Todos participavam das competições e os alunos podiam escolher as categorias que melhor podiam apoiar. Havia competições de artes, esportes, perguntas e respostas. Haviam os que estavam animados e os que consideravam aquilo apenas uma obrigação chata.
— AEEEE, FESTIVAL! GINCANA! — disse Akiko, que nunca havia participado das gincanas escolares no planeta, mas seu coração lhe dizia que seria muito bom, e por isso ela já estava animada.
A equipe vencedora recebia 1 ponto na média de todas as matérias no boletim. A que ficava em segundo lugar, 0,75, e a terceira colocada, 0,5. Por essa razão, a disputa era sempre tão acirrada.
Uma multidão gritava ao fundo em uníssono: "UHH É TERCEIRÃÃO, UHHH É TERCEIRÃÃO", era o último ano com seu grito de guerra padrão que era o mesmo há mais de vinte anos em todas as escolas de boa parte do país.
— CÊS TÃO INVOCANDO ALGUMA COISA? — exclamou Naoko, que não conseguia se acostumar com o jeito dos colegas, achou extremamente bizarro aquele comportamento de entoar frases e ficarem em círculos se abraçando e pulando.
— MAS... O QUE É ISSO? É ALGUM RITUAL? — disse Adonis, pensando que já não bastasse o primeiro dia de aula assustador, agora ele estava experienciando o segundo dia, que estava parecendo ainda mais estranho que o primeiro.
— HAHAHAHAHA! Você é muito engraçado Adonis. — comentou uma colega, como não sabiam que o jovem vinha de outro planeta, achavam que ele apenas fazia graça das situações da escola.
O colégio tinha por padrão três cores: vermelho, branco e azul, sendo essas as cores oficiais para todas as atividades.
Com o primeiro sorteio feito, agora os grupos já tinham a cor que os representariam e que iriam guiariam os temas de apresentações, grito de guerra, e, é claro, o nome da equipe.

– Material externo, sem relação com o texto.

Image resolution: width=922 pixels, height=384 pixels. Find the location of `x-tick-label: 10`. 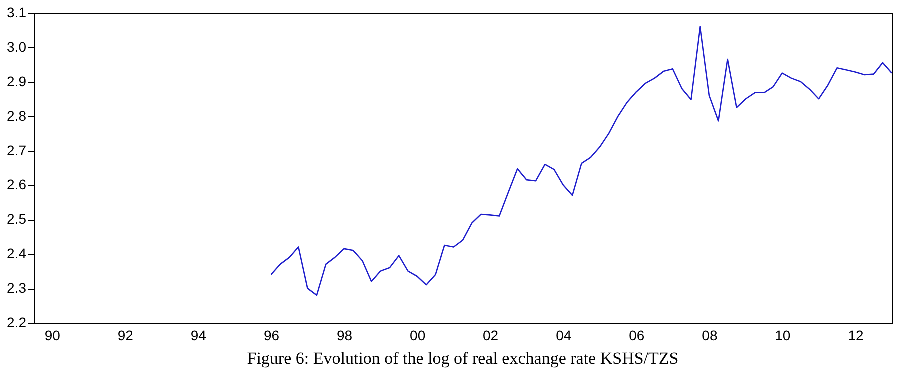

x-tick-label: 10 is located at coordinates (783, 336).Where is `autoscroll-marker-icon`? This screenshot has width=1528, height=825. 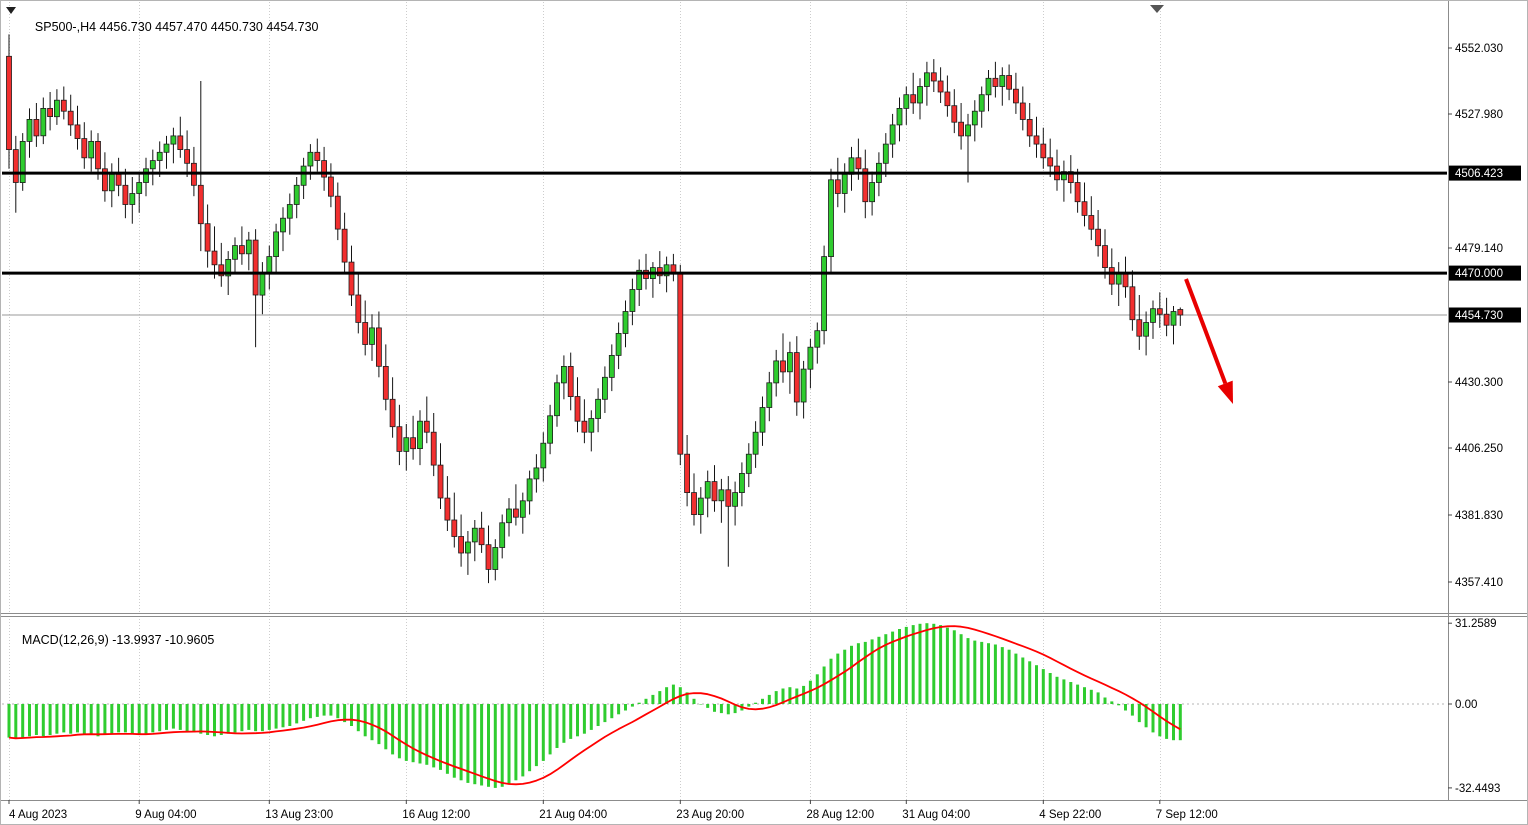 autoscroll-marker-icon is located at coordinates (1157, 9).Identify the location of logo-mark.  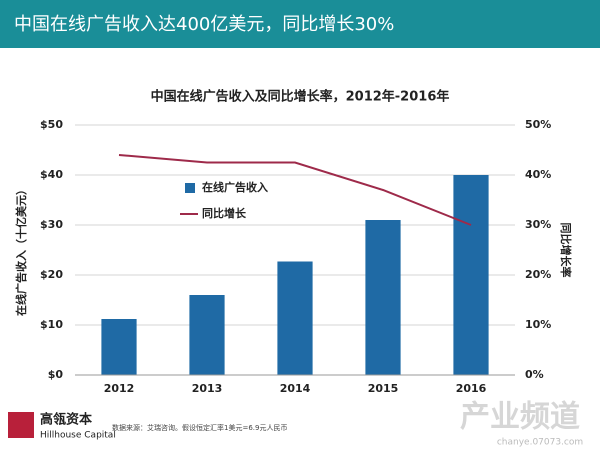
(21, 425).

Em adição a isso, tudo deveria estar conectado com o tema geral da gincana, que era sempre escolhido no conselho dos professores e anunciado aos estudantes no dia em que se abria os preparativos para a gincana.
A professora então pega seu microfone mais uma vez, e, bastante feliz, faz seu anúncio:
— O Primeiro Ano vai ser a Equipe Vermelha! O Segundo Ano vai ser a Equipe Branca. E o Terceirão vai ser a Equipe Azul. — ela faz uma pequena pausa em seu discurso e logo volta com a última novidade. — O tema deste ano será... O MEIO AMBIENTE!
O resto da manhã escolar seguiu quase normalmente, as aulas eram constantemente atrapalhadas pelos grupos de alunos que não paravam de discutir sobre quem seria o líder de cada sala, o que cada um faria e como iriam proceder com as provas.